There are 5 types of sampling techniques that can be used by researchers. . Each one has its advantages and its pitfalls. The five type are random, systematic, stratified, cluster, and convenience sampling.

Random samples are samples that are selected by using chance methods. As long as each member of the population has an equal chance of being selected, this method is the best for obtaining a non-biased sample.

In a systematic sample, researchers pick a certain number of subject to skip to obtain a sample. For example, every 10th production in an assembly line could be tested for defects. When using this technique, it is important to understand how subjects are arranged in order to avoid bias. For example, if subjects are order "husband, wife, husband, wife..." picking every 10th subject would give a sample that is all wives.

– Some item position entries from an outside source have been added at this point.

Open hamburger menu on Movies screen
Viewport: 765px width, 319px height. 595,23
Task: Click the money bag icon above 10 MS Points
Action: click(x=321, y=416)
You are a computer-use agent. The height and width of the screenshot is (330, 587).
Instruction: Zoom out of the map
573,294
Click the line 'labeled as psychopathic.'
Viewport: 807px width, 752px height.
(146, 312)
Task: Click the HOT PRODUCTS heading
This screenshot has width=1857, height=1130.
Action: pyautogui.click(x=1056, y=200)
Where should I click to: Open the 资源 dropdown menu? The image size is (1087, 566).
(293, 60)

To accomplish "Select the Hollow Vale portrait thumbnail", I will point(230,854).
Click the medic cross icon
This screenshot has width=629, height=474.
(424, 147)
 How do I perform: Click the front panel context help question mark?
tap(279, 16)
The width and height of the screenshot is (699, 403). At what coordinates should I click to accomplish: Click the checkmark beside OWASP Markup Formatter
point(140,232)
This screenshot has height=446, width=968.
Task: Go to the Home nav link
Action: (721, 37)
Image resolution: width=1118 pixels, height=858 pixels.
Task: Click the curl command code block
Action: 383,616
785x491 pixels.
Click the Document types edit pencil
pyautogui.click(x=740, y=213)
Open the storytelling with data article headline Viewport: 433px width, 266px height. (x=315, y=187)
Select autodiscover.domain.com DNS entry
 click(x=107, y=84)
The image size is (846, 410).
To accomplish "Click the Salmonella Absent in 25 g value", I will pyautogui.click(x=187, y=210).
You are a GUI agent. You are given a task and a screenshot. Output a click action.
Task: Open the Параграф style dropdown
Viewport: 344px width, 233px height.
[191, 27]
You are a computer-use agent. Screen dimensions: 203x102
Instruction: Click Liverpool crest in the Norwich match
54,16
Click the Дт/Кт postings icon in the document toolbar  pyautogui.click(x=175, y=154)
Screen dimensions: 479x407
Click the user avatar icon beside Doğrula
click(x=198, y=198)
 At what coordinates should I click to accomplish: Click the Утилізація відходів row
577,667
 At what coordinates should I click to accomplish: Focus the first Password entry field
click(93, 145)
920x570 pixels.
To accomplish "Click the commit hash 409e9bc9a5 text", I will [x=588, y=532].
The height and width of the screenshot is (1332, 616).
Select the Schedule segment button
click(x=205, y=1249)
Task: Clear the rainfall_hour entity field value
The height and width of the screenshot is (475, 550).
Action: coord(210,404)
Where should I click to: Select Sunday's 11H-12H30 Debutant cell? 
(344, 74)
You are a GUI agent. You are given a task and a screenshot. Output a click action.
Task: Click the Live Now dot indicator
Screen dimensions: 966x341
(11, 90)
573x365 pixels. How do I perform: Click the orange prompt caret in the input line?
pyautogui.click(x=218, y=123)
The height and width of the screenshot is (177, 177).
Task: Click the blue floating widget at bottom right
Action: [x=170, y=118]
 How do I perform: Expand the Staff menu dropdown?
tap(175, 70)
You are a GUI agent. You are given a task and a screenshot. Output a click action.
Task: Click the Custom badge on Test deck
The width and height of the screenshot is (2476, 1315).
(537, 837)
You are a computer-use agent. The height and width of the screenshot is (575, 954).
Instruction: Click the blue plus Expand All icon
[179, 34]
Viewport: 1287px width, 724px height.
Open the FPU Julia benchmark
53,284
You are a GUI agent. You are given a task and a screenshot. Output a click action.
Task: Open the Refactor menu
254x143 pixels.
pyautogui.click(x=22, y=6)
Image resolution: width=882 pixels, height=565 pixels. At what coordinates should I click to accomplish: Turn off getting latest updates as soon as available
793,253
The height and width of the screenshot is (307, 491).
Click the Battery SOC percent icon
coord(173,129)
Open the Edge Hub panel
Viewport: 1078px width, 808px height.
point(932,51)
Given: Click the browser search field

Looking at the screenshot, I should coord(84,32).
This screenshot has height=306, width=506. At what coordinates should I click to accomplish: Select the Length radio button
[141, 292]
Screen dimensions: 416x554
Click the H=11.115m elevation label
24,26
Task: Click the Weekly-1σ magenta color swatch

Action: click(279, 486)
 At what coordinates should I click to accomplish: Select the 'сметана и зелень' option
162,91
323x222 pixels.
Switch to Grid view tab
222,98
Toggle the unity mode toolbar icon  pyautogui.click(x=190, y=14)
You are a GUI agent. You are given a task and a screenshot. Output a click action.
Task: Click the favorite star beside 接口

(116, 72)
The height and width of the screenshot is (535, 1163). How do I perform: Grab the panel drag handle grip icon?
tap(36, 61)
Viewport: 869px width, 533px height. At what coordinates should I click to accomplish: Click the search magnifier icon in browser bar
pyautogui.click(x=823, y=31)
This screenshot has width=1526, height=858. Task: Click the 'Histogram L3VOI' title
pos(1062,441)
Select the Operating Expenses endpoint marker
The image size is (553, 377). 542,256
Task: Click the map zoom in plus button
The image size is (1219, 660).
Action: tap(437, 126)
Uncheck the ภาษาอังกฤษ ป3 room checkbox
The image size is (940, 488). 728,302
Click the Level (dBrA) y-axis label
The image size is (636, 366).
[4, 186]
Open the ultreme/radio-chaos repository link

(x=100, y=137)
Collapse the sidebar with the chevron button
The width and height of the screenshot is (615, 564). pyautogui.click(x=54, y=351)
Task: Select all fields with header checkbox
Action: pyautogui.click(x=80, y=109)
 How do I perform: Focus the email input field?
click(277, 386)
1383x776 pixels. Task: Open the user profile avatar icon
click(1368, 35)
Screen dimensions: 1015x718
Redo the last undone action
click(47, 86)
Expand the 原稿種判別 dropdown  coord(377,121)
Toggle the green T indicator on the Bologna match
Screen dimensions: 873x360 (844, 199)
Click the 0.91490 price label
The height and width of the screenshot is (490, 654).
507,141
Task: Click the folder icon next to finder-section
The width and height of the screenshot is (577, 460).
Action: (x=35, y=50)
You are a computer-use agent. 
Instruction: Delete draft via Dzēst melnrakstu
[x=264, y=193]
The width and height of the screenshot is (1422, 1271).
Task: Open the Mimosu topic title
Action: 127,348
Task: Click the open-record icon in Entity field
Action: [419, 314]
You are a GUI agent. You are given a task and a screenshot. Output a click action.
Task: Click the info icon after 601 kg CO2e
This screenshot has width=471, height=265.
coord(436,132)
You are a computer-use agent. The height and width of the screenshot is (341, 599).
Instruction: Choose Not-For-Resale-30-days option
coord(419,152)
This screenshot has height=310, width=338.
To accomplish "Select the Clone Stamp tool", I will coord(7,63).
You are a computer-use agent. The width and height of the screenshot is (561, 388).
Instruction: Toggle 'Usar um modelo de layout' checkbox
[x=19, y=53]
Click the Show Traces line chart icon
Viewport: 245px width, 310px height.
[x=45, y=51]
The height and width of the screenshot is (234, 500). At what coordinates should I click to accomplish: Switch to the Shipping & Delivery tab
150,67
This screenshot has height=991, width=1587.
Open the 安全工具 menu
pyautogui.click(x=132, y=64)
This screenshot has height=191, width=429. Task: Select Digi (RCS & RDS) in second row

Stratified sampling divides the population into groups based on a characteristic that is important to the study, and then obtain data from each group. For example, high school students could be stratified by their grade level and then asked about their grade in their English class. Samples within the strata should be randomly selected.

Cluster sampling is useful when dealing with large populations. If there already grouping that occur, a few of these clusters can be study at random. Data from every subject in the cluster should be obtained. It is important determine if these clusters represent the population to avoid bias. For example, each classroom in a school can used as a cluster. Then a few classroom can be randomly selected as a cluster to obtain data from. If a 12th grade AP English class and a 10th grade Honors History class were picked, there may be a bias in the data, because these class may not be representative of the population of the school.

Convenience sampling is the techniques most used by students. It is the "man on the street" technique. This type of sampling can be very biased becauses students only tend to obtain data from people physically close to them, which tends to be their friends and family. If it can be determined that the convenience sample is representative of the population, it can be used. Otherwise, it should not.


Blog #2
Module 2 focuses on the use of different types of regression. Discuss how students interpret regression in daily use.
Regression for students is all about finding connections, hopefully predictable, between two things. For example, they might find that when their "low fuel" light comes on in their car, they still have 50 miles until they run out of gas, even if they gauge is past they empty. I might conclude that if they do their homework, their grades will go up. Or they might find that when they get a good night's sleep, they feel better they next day. If they go to a casino, they might notice that the odds are always against them and the house always wins, but people can still win money, and that's what makes it exciting.


Blog #3
Simulations are a great way to for students to see how probability distributions are found in actual data. Discuss how you would use simulations within experiments.
I use simulations to show how the central limit theorem is built. I simulate coin flips using a python program, which will then give a graph of the results. The program can simulate a few coin flips to see how the graph lines up with the binomial distribution. As I increase the number of flips it simulates, the graph keeps getting closer and closer to the normal distribution. This helps students connect the blocky histogram of the binomial distribution to the smooth curve of the normal distribution.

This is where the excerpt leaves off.